I am a 33 year-old physician, currently in my seventh year of post-graduate education. What does that mean? It means that after graduating from medical school in 2003, I went through three years of internal medicine residency and four years of cardiology fellowship. How many times have I been asked: 'When will you be done with school?' I cringe—I’m a real doctor!—but the fact is, I haven't really been paid like one since completing medical school.

The average starting salary for an internal medicine resident in Philadelphia is about $45,000 with an annual increase of $2,000. If you hypothetically figure that a resident earning $45,000 works 80 hours per week and gets one month of vacation, that works out to be $12.78 an hour, before taxes. Minimum wage in Pennsylvania is currently $7.25 per hour.

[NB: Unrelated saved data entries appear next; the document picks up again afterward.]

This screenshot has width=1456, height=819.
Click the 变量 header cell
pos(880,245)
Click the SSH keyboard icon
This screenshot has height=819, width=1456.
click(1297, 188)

You probably think I'm complaining about nothing. We have 'job security' in these 'uncertain financial times'. We obviously get decent health care coverage. We get to live the excitement of 'E.R.' every day of our lives. And according to the U.S. Census Bureau, $45,000 is an average annual household income. So what am I complaining about? Well, here are a few more numbers for your consideration, according to the Association of American Medical Colleges. $139,517—the average medical school debt
at the time of graduation. 75.5%—the percent of graduates with at least $100,000 of debt. 87.6%—the number of graduating medical students with outstanding loans. This year alone, I've paid more than $4800 for mandatory licensing fees and certification examinations. That’s nearly 10% of my income. Gone.

Obama likes to talk about the discordance between the cost and results of our imperfect health system, yet he doesn’t acknowledge the culpability of our legal system. As our
government tries to cap out-of-control health care spending, he has publicly opposed caps on malpractice awards—the single greatest bane of a doctor's existence. To be sure, there are physicians who commit malpractice and/or order unnecessary tests for profit, neither of which can be defended; but there are many, many more who order tests to defend themselves against frivolous lawsuits. The New Yorker article on McCall , Texas is definitely interesting, but I don’t think it can explain away the possibility of defensive medicine.

So how does the Obama administration propose that we save money? The 2010 Physician Fee Schedule for Medicaire and Medicaid recently suggested a more than 40% cut in reimbursement for certain vital components of cardiology, not to mention cuts in every other field of medicine. While I don’t claim to have the answer, I know that Obama’s approach will only serve to degrade physician morale even further—and put private practice medicine at risk.

How about this instead? Limit malpractice awards in all states. Put physicians in the jury box, so that allegations of ‘malpractice’ can be judged appropriately; and guarantee that any physician who follows established guidelines cannot lose in the courtroom. If you do all three, most physicians will order tests more selectively. The system will gradually correct itself.

I didn't become a doctor to get rich, but I didn't become a doctor to struggle either. I've had to take too many tests, I've had to endure too many sleepless nights on call, and I've had to make too many sacrifices to watch my profession get squeezed in the name of reform. President Obama is worried about a 'brain drain' in finance if we limit executive bonus? Well, how would we all feel about a 'brain drain' in medicine? If morale in medicine continues to fall, we'll all find out very soon.